Best practices include:
- Invest in a social listening tool. Tools like Buffer, Hootsuite, Keyhole, Oktopost, and Mention let you know what audiences are saying about you and why. The quicker you know about a potential crisis, the faster you can remedy it. These tools gather data to help you improve your operational and marketing metrics.
- Actively encourage customers to post positive reviews. You’ll find customers who readily leave good reviews and others that need a little nudge. Don’t shy from asking customers to post positive reviews.
- Create useful content. Credibility takes the form of high-quality products/services as well as informative and well-written content. FAQs, guides, tips, and tricks are part of the useful content you can share with audiences.
- Avoid deleting negative reviews. Removing them only worsens things. The unhappy customer may find other channels to vent their frustrations, further painting you in a bad light.
4. Create Podcasts
A LinkedIn survey showed that department heads, company vice presidents, C-suite executives, and business owners tune in to podcasts.
Podcasting isn’t a passing trend. It’s a dynamic content marketing platform that brands use to discuss complex stories, share research findings, and answer questions.
Podcasting is a fantastic channel for connecting with large audiences, establishing thought leadership, and encouraging engagement.
Just what your marketing team needs, right?
So what do businesses actually talk about on podcasts?
Here are some ideas:
- A session with the CEO. This is a fine way to humanize your brand. As the CEO talks about how they started the business, their journey so far, and where they want to go they connect emotionally with audiences. You can also organize Q&A episodes to tap into their expertise and thoughts about your industry.
- Client chats. These episodes validate your brand’s credibility and achievements. As customers talk about why they chose you, they provide authentic case studies for listeners who then visualize your solutions helping them.
- Ask the expert sessions. Panel-style discussions by members of your team, or industry experts provide holistic experiences for your listeners. You can harness their expertise to provide valuable insights into various topics of interest to your audiences.
5. Email Marketing
One alteration that came with the pandemic was an increase in email volume and by more than 50 percent no less.

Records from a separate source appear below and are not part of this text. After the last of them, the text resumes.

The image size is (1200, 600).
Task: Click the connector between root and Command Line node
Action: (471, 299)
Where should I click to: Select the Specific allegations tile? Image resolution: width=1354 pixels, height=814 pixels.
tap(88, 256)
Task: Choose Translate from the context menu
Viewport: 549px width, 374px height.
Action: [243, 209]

With businesspeople spending more time in front of their computers, they relied on email to stay updated, maintain relationships with other B2Bs and make purchases.

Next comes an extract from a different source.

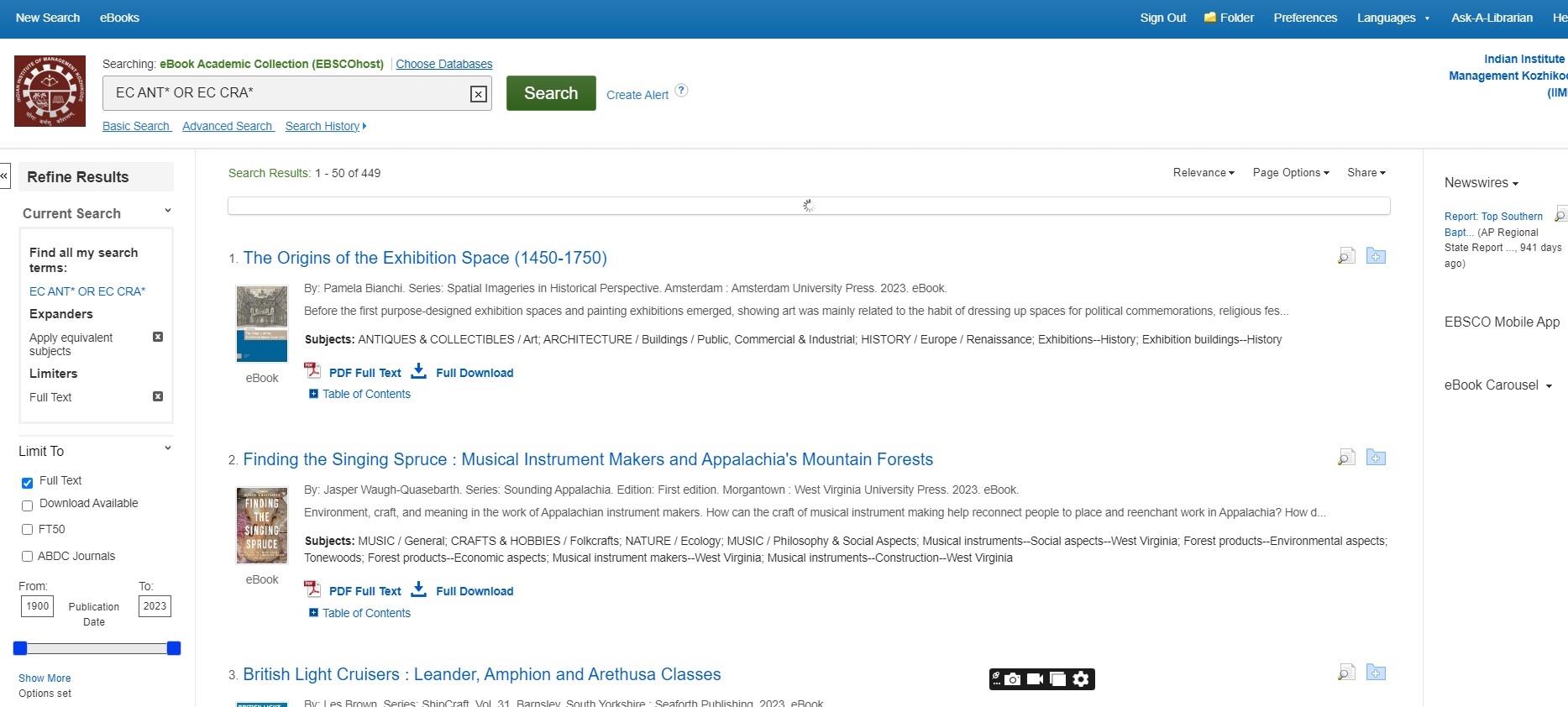Open the eBooks menu in top bar
1568x707 pixels.
[x=119, y=18]
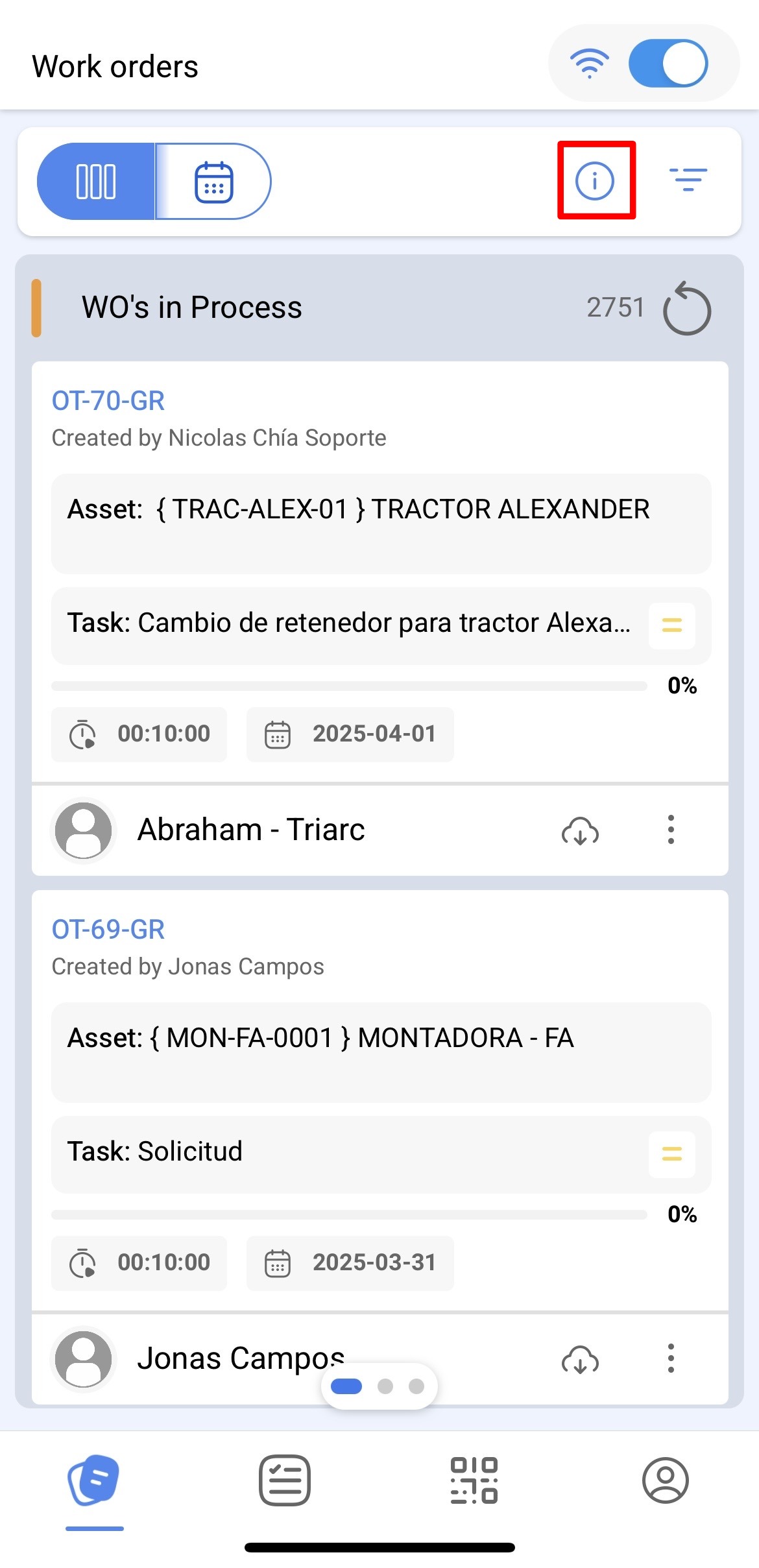Open the filter options icon

coord(688,180)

As we shake off the pandemic, this trend is likely to continue. Here are some email marketing practices to consider:
- Put your customer’s needs firsts. Ditch the self-promotion and pack your emails with content that clearly demonstrates how your audiences stand to benefit from your solutions.
- Prioritize personalization. Rather than send bulk emails to your entire list, take time to know what works best for your audience. Are your subscribers looking for discounts? Do they want to know more about your offerings? Segment and personalize the emails to receive meaningful engagement from the prospects.
- Make your emails interactive. Add interactive videos, quick quizzes, and polls or carousels for showcasing your products/services. These don’t just engage customers but provide insights into what interests your audience. You can then tailor your emails around these interests for better engagement.
- Be privacy-friendly. Regularly review legislation on data privacy to ensure your email campaigns comply with themLet your audiences know how you intend to protect their information to boost their trust in your brand.